Vol. 8 No. 29 - April 9, 2008

reel time

Return to the Blue Horizon

Reel time

Will Bauer prepares to release a permit
he landed on a flat in Belize.

Two years ago, I made a trip to a small island in Belize that would prove to be one of the best trips of my life. There I met Lincoln Westby, the lodge owner, and his friend and investor Will Bauer. Bauer, who hails from California, is one of the most knowledgeable permit anglers on the planet. He is a student of this challenging game fish and has been pursuing them for 30 plus years. Bauer and Westby proved the perfect match in their knowledge and passion for the permit.

Westby’s spry demeanor and sparkling eyes belie his six plus decades. Belizean by birth, he has fished the coastal waters of this beautiful country since he was a child. He began his fishing career as a commercial diver and fisherman before following his brothers, Joel and David, as guides to American spin anglers in the late 60s. Except for a stint in the British Army from 1961 to 1967, and two years working on a research ship in Bermuda, he has dedicated his life to learning the ways of the permit, tarpon and bonefish. After working as a guide and manager at nearly every lodge on the Belize coast, Westby had the dream to have his own lodge. With the help and counsel of Will Bauer, longtime permit angler and former Belize lodge owner, the vision of the Blue Horizon Lodge was born.

Westby and his wife, Pearline, leased a small mangrove island from the government with an option to buy. The island was inundated with water on high tides and it took over six months and more than 10,000 boatloads of sawdust and sand to create enough upland to build the first building. Finally, in 1997, Bauer brought the first group of anglers to the lodge and Westby’s dream became a reality.

On my first trip, I had the good fortune to pick a week when Bauer was at the lodge, and I was able to fish with Westby on six consecutive days. Each day, I was immersed in an endless world of multi-dimensional coral patch reefs that hosted school after school of permit. And while there were few spells of more than 45 minutes between fish, it was Westby’s intimate knowledge of the terrain and the permit that held me spellbound. I fished four and one half days, (and spent a day observing and photographing Bauer and Westby) and landed five permit. The number of opportunities was phenomenal, and while these permit were less pressured than in other locations I’ve fished, that didn’t change their basic nature.

On my most recent trip, I had the pleasure of fishing every day with Bauer. As often happens on trips to the tropics, we were challenged with changeable weather including a front that blew up to 35 knots for 36 hours. Fortunately, the lodge is located along a string of islands connected by reefs. When it was too rough to fish, we waded the exposed reef and marveled at the multitude of creatures that inhabited the multi-colored corals. We even encountered a large octopus that was hunting in about a foot of water. As we watched, the octopus changed colors repeatedly as a warning not to get too close. In all, we lost two days to the weather and suffered the fact that permit, like many other game fish, are often hard to entice to the fly in times of unsettled weather. Permit fishermen learn to be philosophical about their passion.

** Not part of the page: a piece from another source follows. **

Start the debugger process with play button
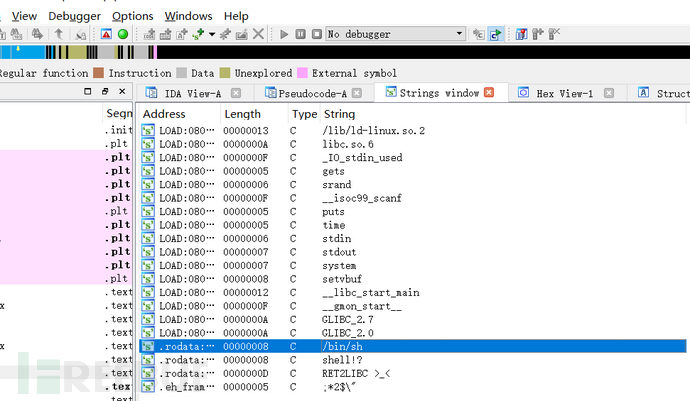Viewport: 690px width, 401px height. pyautogui.click(x=285, y=34)
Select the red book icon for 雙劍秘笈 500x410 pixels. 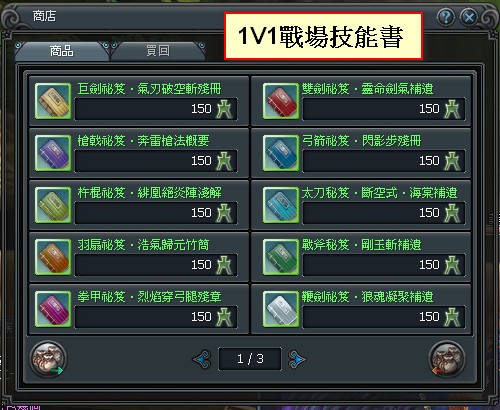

One of the things that impressed me most is the lodge’s philosophy of giving anglers a unique opportunity without pressuring the resource. While other lodges go for numbers, the Blue Horizon (occupancy 6 anglers) concentrates on the quality of the experience. Westby and guides Ransom and Sammy fished us by the tides (high rising, high and high falling) and not by time. These guides’ keen eyes allowed them to slow motor along the edge of flats looking for tailing fish and avoid long spells of poling. We would still explore reefs but I never had the feeling that they were just putting in time. Every minute that we fished, the guides were alert, totally focused on finding permit and getting us in position for a cast. During any given tide, Bauer and I alternated casts at scores of permit, most of which were tailing. Even though I caught only one permit (Bauer caught two) during four good weather days, on most days we didn’t go long between casts.

If I had to condense the knowledge I’ve learned in 10 years of permit fishing, it would be that permit are moody, and every presentation and opportunity will be influenced by many factors. The angler must judge the mood of the fish, know where the fly is at all times and take into account the tides, weather, availability of food, wind, structure of the bottom, sun angle and much more. Permit fishing is incredibly demanding, and therein lies its appeal. Quantum leaps in fly fishing can be built up with years of experience, or on occasion, by having the good fortune to learn from mentors. On this trip, I had the pleasure of fishing with two of the best in the business. Although the fish presented us with huge challenges, I learned invaluable lessons from Bauer, Westby and the other guides. Fly fishing is like that for any species of fish and, in particular, permit. It’s the challenge that keeps it fresh and vital and makes us keen for our next adventure.